Osinbajo, who is acting on behalf of President Buhari whilst he is out of the country, said this at the Green Bonds Capital Market and Investors Conference held last week in Lagos, the Guardian reported.
Green bonds are standard bonds with a green element as a bonus feature, which have been created to fund projects that have positive environmental and/or climate benefits.
The acting President explained to the media that the federal government under the green bonds initiative would give N20 billion ($63 million) under the first tranche before the end of Q1 of 2017 through the nation's bourse.

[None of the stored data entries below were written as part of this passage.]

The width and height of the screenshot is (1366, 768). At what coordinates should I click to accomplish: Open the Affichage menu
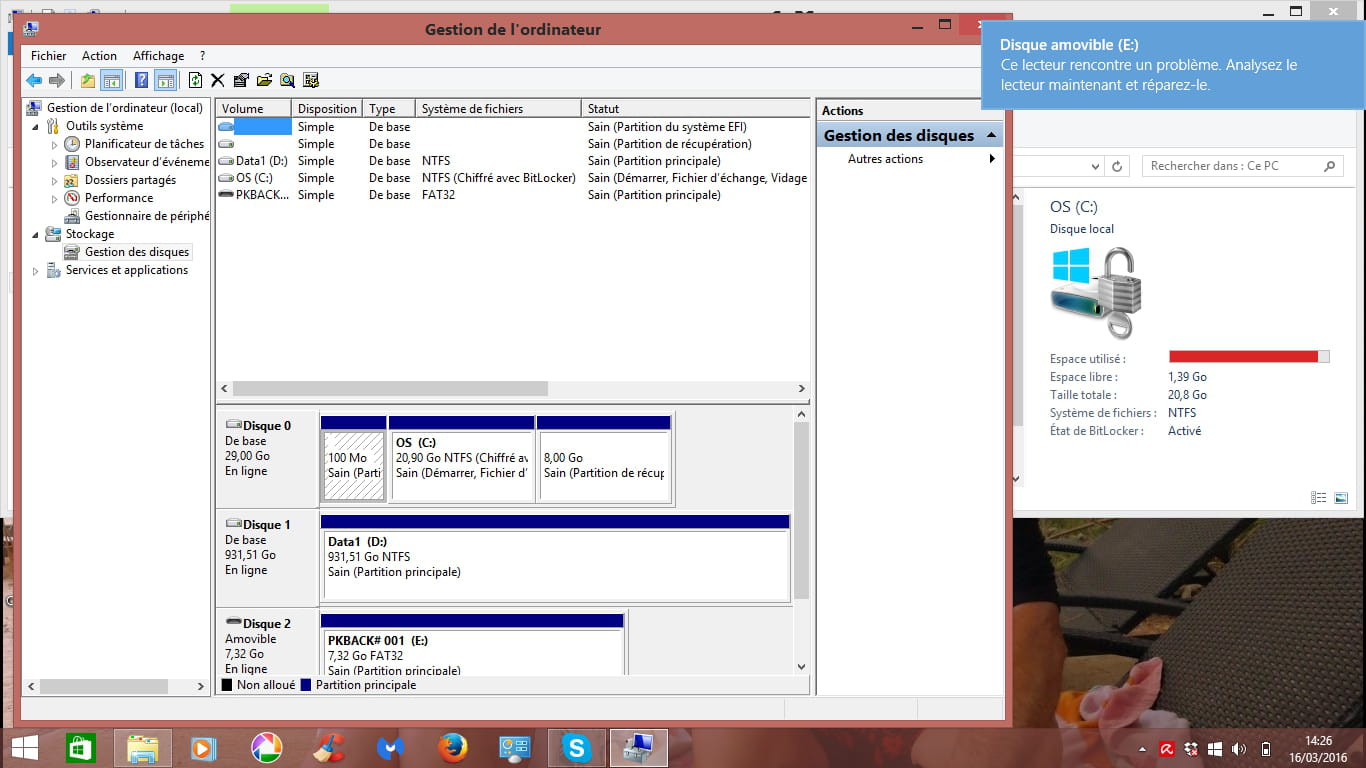pos(158,56)
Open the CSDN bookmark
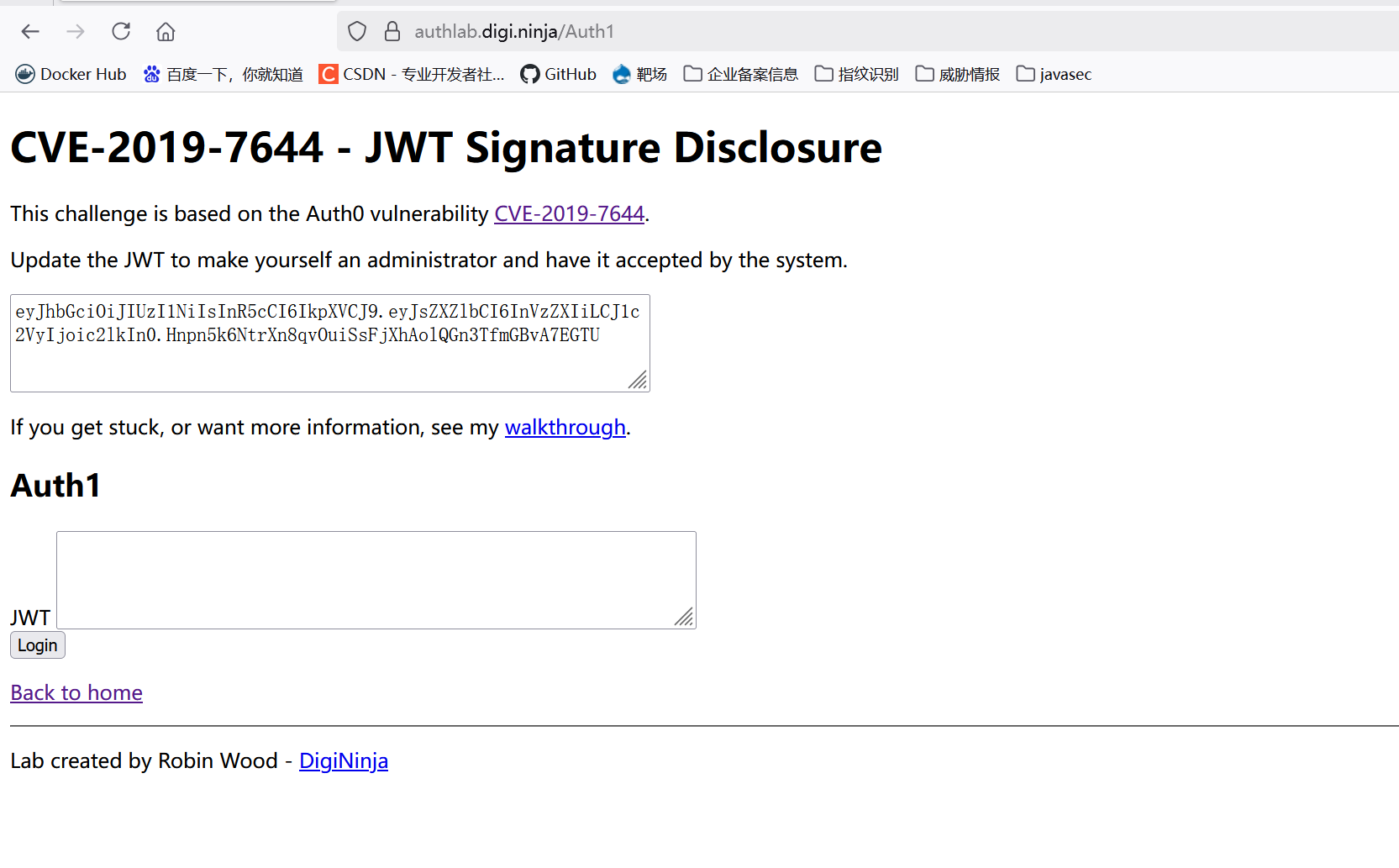1399x868 pixels. click(x=412, y=74)
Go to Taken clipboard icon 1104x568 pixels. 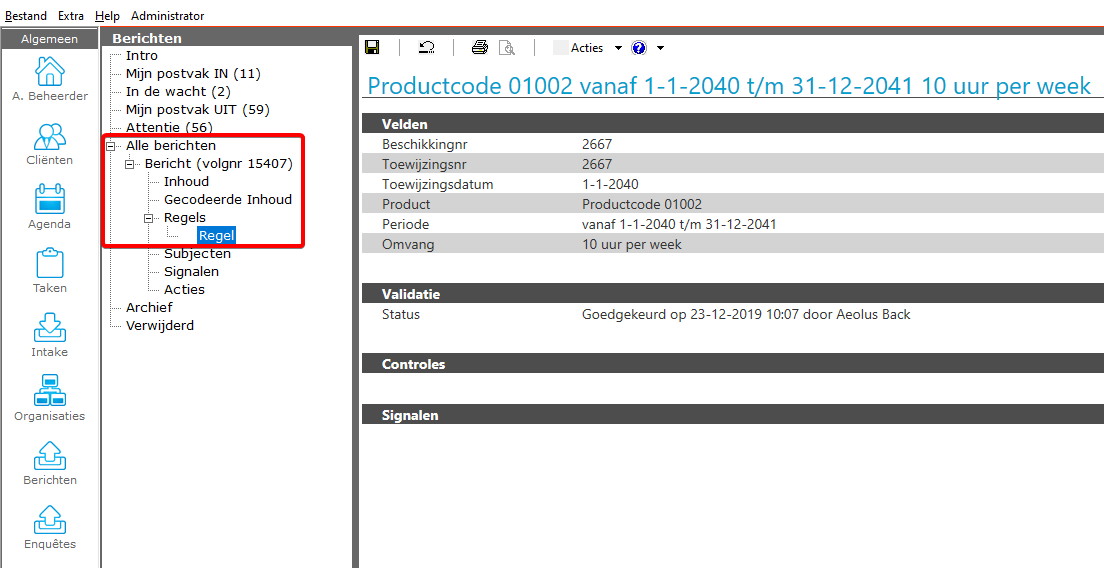50,271
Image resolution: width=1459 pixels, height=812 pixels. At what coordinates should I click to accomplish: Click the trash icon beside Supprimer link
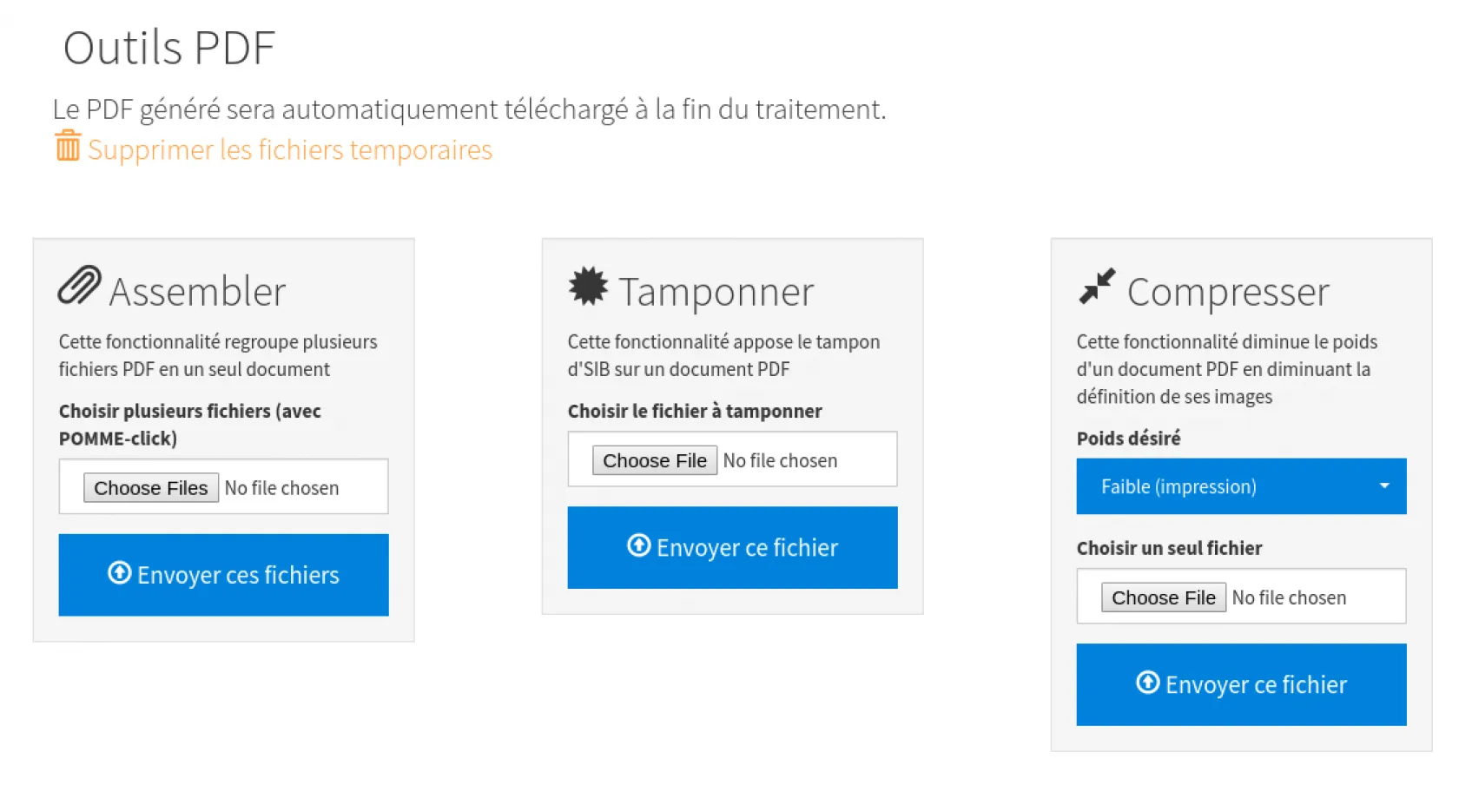tap(68, 146)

Osinbajo, who described the initiative as a new addition to the market funding portfolio, maintained that the proceeds would be used to fight climate change.
He said that the proceeds of the bonds would be used for environmental projects such as renewable energy micro-utilities in three communities, without specifying which communities, estimated at a cost of N10 billion ($31 million).
He also underlined the impact that climate change has had leading to more natural disasters, which has therefore affected food, water and energy supply.
The acting President said that the initiative would also provide an opportunity to deepen the capital market as well as tackle poverty, media reported.
Shift to non-oil based assets
It is reported that Osinbajo said the bond issuance will support government's shift to non-oil base assets for project financing for economic growth and development.
He further noted that power has posed a major challenge in the nation's universities, adding that 37 federal universities and seven teaching hospitals would benefit from the Energising Education Programme (EEP).
He stated that the EEP project estimated to cost $213 million would provide 119MW of power in 37 universities using off-grid solar technology.
Green bonds market growth
It is reported that the green bond market, which took off in recent years with $42 billion issued in 2015, has continued to grow with issuance in 2016 hitting over $50 billion by September.
Previously, the president of the Sustainable Energy Practitioners Association of Nigeria, Dr Chidi Onuoha, said: “We have been able to set up the West African Emission Trading Association. With this, we want to be ready to tap into the business opportunities that the carbon we save can give us.”
“We want to be able to trade the carbon for money because emission trading is key in this business,” Onuoha added.